Healthy eating: Creamy cashews star in vegan lasagna

Vegan lasagna. (Adriana Janovich / The Spokesman-Review)
Vegan lasagna. (Adriana Janovich / The Spokesman-Review)

Lasagna without mozzarella, ricotta and Parmesan might sound like a tragedia to most Italians.

But for vegans or those with food allergies, it’s a take on a traditional dish that they can actually enjoy.

This gluten- and dairy-free lasagna offers so much flavor that non-vegans likely won’t miss the meat or cheese.

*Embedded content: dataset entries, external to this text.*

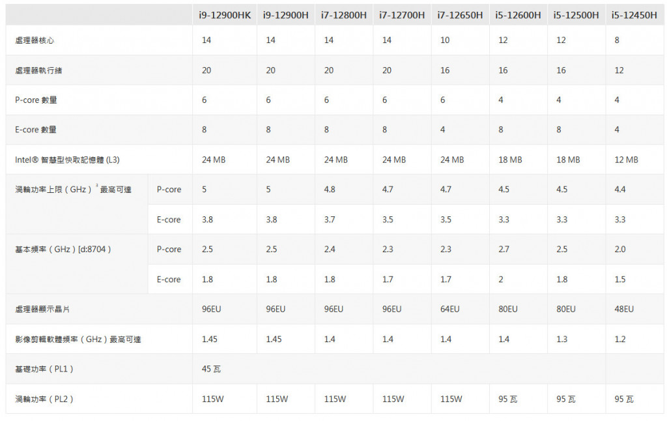Click the 64EU cell for i7-12650H
667x421 pixels.
(450, 310)
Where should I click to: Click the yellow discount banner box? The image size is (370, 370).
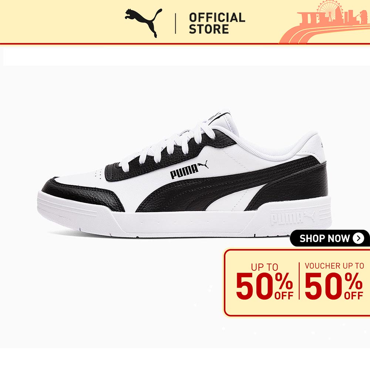pyautogui.click(x=297, y=282)
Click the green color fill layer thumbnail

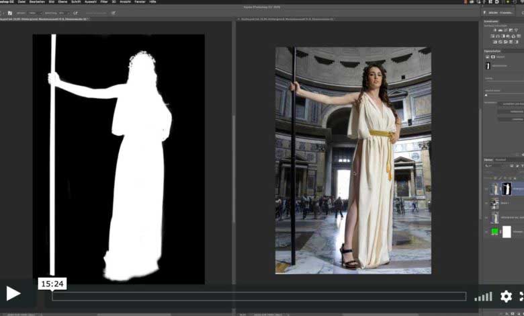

Andi Herrera brought the dish to a recent monthly Inland Northwest Vegans potluck in Spokane, where it was a hit. Potlucks are held from 5 to 7 p.m. the third Sunday of the month. For more information, visit

“The lasagna is always good,” Herrera said, noting, “This is the exact way I make it every time.”

Easy Cheezy Vegan Lasagna

From Andi Herrera of InVeg in Spokane

1 package of gluten-free lasagna noodles

2 cups raw cashews

1 tablespoon garlic powder

1/2 tablespoon onion powder

1 teaspoon apple cider vinegar

A few generous squeezes of lemon juice

2-4 cups of your favorite marinara sauce, depending on how much sauce you like

1/2 cup chopped sweet onions, or more to taste

1 package of beef-free crumbles or other meat substitute

Chopped fresh tomatoes, for garnish (optional)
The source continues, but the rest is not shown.